L’un des constats majeurs de cette mission concerne le type de technologie de recharge. Les essais avec des autobus biberonnés aux arrêts nous ont permis de constater qu’en fonctionnement réel, les temps de recharge aux arrêts, souvent annoncés dans les spécifications techniques entre 10 et 20 secondes, s’étiraient parfois jusqu'à une minute, et même jusqu'à 90 secondes lorsque l’autobus devait se rendre à l’arrêt de recharge suivant parce que le premier arrêt rencontré était obstrué.

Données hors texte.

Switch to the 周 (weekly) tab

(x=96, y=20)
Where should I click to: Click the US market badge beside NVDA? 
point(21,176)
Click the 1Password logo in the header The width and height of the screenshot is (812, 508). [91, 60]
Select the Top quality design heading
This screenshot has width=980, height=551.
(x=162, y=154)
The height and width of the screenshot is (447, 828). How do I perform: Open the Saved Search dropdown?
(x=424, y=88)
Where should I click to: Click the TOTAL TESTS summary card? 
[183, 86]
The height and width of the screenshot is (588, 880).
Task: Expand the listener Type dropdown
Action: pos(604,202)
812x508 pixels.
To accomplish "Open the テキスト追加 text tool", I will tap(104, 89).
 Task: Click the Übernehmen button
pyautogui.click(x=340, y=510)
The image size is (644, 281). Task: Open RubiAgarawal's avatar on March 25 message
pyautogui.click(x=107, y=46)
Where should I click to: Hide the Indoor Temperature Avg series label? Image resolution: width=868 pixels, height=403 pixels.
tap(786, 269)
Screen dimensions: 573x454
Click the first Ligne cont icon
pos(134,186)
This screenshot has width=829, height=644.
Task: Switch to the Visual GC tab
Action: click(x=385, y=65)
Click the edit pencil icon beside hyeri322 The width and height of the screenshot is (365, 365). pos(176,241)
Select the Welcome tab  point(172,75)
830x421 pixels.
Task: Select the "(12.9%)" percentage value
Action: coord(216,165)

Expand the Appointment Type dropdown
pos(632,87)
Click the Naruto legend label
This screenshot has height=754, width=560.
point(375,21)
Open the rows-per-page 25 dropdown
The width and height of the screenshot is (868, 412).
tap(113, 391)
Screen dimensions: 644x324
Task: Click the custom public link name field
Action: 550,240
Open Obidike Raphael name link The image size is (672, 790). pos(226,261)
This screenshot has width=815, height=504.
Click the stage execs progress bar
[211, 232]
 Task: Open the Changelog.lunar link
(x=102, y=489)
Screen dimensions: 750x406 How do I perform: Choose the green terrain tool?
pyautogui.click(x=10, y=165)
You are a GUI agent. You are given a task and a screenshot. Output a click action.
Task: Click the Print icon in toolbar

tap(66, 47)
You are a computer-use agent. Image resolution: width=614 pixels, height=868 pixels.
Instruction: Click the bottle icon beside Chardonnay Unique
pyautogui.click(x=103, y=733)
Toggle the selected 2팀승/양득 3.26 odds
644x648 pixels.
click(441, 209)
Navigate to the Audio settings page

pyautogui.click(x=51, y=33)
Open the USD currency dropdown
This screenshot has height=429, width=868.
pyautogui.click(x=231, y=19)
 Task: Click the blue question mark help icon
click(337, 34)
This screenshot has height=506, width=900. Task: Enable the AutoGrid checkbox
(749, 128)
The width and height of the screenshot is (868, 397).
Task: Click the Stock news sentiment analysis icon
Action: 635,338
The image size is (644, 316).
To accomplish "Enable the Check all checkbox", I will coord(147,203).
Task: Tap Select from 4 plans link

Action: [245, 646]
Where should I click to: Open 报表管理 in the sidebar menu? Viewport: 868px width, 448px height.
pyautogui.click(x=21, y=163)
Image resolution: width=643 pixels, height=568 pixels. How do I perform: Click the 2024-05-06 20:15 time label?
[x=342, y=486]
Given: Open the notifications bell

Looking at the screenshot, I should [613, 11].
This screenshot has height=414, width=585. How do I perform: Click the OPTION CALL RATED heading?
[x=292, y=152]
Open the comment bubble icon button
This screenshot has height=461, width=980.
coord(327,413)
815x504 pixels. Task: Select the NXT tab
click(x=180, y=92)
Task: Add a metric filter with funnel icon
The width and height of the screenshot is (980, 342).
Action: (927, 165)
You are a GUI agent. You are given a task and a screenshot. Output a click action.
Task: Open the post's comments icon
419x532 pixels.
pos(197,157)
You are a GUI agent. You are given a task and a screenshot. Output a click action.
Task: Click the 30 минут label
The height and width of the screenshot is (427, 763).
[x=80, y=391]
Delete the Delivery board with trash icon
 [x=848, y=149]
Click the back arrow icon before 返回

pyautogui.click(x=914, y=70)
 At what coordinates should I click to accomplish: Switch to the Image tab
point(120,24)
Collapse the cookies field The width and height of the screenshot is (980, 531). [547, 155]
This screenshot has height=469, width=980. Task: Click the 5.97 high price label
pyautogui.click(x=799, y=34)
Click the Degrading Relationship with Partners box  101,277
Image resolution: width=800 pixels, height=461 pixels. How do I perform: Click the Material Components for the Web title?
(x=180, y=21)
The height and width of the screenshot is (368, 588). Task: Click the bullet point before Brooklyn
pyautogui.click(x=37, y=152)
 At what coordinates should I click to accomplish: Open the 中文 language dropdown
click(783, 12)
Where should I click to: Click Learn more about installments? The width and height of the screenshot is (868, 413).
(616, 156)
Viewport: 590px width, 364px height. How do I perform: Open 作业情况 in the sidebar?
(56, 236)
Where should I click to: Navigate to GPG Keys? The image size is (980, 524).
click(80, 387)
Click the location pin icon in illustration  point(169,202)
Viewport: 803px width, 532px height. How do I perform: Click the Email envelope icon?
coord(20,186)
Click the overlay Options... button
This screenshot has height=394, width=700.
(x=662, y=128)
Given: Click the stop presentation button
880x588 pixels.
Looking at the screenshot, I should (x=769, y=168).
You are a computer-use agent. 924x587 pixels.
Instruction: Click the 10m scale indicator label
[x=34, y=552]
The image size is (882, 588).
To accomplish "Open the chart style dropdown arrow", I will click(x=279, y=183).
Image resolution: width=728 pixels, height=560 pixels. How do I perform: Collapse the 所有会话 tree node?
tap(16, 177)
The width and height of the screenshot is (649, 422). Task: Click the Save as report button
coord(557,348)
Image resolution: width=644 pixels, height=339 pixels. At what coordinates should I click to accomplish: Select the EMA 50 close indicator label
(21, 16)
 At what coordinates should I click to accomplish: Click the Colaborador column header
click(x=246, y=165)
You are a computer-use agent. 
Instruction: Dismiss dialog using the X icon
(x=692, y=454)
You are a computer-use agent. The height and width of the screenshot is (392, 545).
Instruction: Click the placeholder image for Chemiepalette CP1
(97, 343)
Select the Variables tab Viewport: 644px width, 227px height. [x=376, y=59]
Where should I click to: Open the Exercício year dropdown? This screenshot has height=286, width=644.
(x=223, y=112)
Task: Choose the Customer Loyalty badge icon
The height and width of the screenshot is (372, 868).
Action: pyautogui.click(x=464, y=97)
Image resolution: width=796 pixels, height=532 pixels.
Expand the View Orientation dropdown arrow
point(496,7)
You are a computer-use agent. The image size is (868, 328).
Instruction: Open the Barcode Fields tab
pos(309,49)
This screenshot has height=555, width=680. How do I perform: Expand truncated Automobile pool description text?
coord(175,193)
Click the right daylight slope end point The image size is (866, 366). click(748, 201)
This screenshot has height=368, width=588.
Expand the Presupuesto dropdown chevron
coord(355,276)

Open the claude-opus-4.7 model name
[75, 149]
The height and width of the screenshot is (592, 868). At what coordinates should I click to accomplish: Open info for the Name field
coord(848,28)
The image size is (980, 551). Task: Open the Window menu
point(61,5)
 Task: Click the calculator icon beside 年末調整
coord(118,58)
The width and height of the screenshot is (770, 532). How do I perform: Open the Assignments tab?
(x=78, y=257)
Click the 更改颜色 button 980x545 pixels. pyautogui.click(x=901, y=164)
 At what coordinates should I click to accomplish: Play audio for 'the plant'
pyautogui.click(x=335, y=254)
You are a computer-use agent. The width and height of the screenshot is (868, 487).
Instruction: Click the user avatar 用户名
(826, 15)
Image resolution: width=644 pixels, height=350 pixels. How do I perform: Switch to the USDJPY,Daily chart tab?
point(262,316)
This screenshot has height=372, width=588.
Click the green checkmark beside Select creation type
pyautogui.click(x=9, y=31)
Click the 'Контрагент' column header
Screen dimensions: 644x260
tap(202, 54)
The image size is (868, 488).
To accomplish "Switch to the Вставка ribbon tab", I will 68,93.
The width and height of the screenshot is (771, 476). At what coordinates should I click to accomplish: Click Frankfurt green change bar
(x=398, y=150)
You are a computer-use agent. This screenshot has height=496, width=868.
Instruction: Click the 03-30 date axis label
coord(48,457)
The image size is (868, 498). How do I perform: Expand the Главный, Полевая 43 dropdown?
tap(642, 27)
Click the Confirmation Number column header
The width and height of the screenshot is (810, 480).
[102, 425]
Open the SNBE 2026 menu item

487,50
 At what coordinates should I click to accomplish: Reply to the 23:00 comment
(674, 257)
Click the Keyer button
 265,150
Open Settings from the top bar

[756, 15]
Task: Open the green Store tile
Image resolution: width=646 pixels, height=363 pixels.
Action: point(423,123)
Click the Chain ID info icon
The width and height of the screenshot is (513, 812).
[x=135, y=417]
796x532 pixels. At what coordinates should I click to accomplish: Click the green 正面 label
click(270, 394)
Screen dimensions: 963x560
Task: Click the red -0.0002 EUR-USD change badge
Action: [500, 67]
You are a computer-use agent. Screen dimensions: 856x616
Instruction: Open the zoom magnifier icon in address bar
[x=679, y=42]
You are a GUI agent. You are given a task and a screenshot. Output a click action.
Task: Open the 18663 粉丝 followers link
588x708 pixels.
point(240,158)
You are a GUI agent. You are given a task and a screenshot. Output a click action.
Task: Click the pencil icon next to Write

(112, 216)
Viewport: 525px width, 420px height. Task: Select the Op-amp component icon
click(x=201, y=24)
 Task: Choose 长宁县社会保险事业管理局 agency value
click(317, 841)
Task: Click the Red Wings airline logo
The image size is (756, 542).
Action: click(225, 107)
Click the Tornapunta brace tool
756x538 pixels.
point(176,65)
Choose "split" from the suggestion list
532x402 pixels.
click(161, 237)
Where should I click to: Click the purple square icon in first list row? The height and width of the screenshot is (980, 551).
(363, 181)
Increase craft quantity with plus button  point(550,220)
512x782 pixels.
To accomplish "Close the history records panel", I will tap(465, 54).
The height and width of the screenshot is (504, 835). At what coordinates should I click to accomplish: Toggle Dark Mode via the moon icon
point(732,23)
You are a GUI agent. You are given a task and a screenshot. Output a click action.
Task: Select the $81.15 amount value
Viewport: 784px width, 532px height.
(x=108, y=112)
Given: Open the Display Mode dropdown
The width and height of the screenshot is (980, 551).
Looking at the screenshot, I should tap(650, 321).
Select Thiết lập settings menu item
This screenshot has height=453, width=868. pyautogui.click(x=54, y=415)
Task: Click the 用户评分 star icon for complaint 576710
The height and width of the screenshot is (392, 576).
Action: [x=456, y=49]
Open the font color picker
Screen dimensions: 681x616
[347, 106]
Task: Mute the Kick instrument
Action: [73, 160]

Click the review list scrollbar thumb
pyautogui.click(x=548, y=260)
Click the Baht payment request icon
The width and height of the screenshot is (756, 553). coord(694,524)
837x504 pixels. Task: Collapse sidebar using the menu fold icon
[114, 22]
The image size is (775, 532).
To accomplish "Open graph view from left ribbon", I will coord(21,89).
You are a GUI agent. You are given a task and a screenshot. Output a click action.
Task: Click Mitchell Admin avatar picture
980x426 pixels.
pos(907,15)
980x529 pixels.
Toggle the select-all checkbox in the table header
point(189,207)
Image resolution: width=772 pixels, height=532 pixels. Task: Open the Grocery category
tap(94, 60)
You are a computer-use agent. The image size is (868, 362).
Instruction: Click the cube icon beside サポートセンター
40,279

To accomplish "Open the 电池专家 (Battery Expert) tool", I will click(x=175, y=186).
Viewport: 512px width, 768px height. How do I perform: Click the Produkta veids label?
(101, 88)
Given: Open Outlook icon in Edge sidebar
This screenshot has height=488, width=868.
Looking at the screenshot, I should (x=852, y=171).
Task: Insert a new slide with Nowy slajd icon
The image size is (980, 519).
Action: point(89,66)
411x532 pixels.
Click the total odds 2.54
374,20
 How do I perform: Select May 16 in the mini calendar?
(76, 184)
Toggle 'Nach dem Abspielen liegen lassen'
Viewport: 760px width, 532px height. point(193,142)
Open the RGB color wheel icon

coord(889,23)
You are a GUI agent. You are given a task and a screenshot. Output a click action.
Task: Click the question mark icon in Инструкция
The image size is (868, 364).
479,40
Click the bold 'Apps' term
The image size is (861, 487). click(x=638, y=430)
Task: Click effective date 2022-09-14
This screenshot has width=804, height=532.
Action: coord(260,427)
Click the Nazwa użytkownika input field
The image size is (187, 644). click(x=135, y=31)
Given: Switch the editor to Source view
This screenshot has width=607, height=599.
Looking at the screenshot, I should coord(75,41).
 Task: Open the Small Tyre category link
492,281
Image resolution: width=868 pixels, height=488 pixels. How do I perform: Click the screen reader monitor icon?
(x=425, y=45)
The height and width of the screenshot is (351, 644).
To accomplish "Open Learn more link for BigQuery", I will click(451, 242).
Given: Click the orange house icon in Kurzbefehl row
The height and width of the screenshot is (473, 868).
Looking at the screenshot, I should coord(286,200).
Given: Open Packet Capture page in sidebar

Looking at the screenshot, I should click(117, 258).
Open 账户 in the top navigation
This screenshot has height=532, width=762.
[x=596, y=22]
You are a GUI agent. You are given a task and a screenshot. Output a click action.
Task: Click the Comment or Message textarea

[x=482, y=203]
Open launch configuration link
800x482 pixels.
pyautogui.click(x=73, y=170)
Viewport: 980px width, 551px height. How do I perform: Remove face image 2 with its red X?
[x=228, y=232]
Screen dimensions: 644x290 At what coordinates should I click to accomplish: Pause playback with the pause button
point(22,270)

À la STL, à cause de la densité de population et de l’étendue du territoire, les circuits sont généralement plus longs et l’achalandage se bâtit sur plusieurs arrêts, avec relativement peu de clients à chaque arrêt. Les opérations de montées et de descentes se font donc très rapidement, souvent en moins de dix secondes. Ces technologies, que l’on veut d’avant-garde, ne recueilleront pas l’adhésion de la clientèle s’il s’avère qu’elles retardent leurs déplacements. De pareilles situations, où l’autobus pourrait repartir parce que les montées et les descentes sont terminées, mais où il doit attendre que la recharge soit finie, ont été observées à Shanghai. Ces constatations nous ont donc conduits à privilégier pour le contexte lavallois des autobus à recharge lente ou fonctionnant par permutation de batteries au garage.

L’autobus électrique est une voie d’avenir pour lutter contre les émissions de GES. Pour la STL, l’étape suivante consistera à s’assurer à l’aide de tests et de projets pilotes que les technologies disponibles ou en phase de développement sont suffisamment fiables pour être déployées en service commercial.

Il apparaît évident qu’à plus ou moins court terme, on pourra envisager l’introduction d’autobus mus entièrement à l’électricité et disposant d’une bonne autonomie entre les recharges, tout en étant adaptés au contexte du transport collectif à Laval. Compte tenu de la durée de vie utile des autobus (environ 16 ans), il faut prévoir l’acquisition des autobus électriques dès 2015 afin que l’ensemble du parc soit remplacé d’ici 2031. Afin de se préparer adéquatement à l’arrivée de cette nouvelle technologie, la STL, avec ses partenaires d’AVT (Société de gestion et d’acquisition de véhicules de transport S.E.N.C. – organisme qui centralise les achats regroupés des sociétés de transport du Québec) et d’Hydro- Québec, mettra en place un projet pilote dès 2012 avec un autobus électrique muni de batteries à recharge lente. Les résultats de ce test seront partagés avec toutes les autres sociétés de transport du Québec.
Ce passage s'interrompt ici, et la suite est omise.